* _EXERCISE PROMPT_: Repeat exactly, and only, the lines from the one holding "October 2025 (14, 2020)" through the last line of the records below.

== EXCERPTED RECORDS ==

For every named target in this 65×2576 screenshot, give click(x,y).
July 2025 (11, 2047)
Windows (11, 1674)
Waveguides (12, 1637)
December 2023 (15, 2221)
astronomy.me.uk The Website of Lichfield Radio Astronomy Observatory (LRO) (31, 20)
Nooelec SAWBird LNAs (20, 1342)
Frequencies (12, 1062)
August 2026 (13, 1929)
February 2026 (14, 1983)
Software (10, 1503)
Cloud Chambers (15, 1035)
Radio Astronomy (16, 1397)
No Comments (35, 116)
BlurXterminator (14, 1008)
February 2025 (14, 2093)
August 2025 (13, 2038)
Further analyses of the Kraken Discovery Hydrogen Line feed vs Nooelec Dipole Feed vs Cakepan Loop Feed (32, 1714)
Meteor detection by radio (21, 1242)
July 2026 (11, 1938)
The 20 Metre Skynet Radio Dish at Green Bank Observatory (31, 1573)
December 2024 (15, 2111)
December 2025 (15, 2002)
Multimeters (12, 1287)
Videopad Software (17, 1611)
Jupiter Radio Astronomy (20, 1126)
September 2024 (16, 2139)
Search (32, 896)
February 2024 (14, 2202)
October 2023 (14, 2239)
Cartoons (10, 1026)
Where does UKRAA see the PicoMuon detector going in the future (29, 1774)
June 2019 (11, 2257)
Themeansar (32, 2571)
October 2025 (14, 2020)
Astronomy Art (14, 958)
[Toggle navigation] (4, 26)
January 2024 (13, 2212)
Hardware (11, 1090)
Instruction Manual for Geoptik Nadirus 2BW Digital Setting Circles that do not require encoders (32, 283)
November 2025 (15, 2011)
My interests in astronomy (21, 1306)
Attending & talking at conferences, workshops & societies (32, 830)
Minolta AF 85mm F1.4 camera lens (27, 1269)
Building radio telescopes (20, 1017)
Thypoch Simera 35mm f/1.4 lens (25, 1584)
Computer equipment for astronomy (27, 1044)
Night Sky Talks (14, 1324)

===

* _SOLUTION TO THIS TASK_:
October 2025 (14, 2020)
Astronomy Art (14, 958)
[Toggle navigation] (4, 26)
January 2024 (13, 2212)
Hardware (11, 1090)
Instruction Manual for Geoptik Nadirus 2BW Digital Setting Circles that do not require encoders (32, 283)
November 2025 (15, 2011)
My interests in astronomy (21, 1306)
Attending & talking at conferences, workshops & societies (32, 830)
Minolta AF 85mm F1.4 camera lens (27, 1269)
Building radio telescopes (20, 1017)
Thypoch Simera 35mm f/1.4 lens (25, 1584)
Computer equipment for astronomy (27, 1044)
Night Sky Talks (14, 1324)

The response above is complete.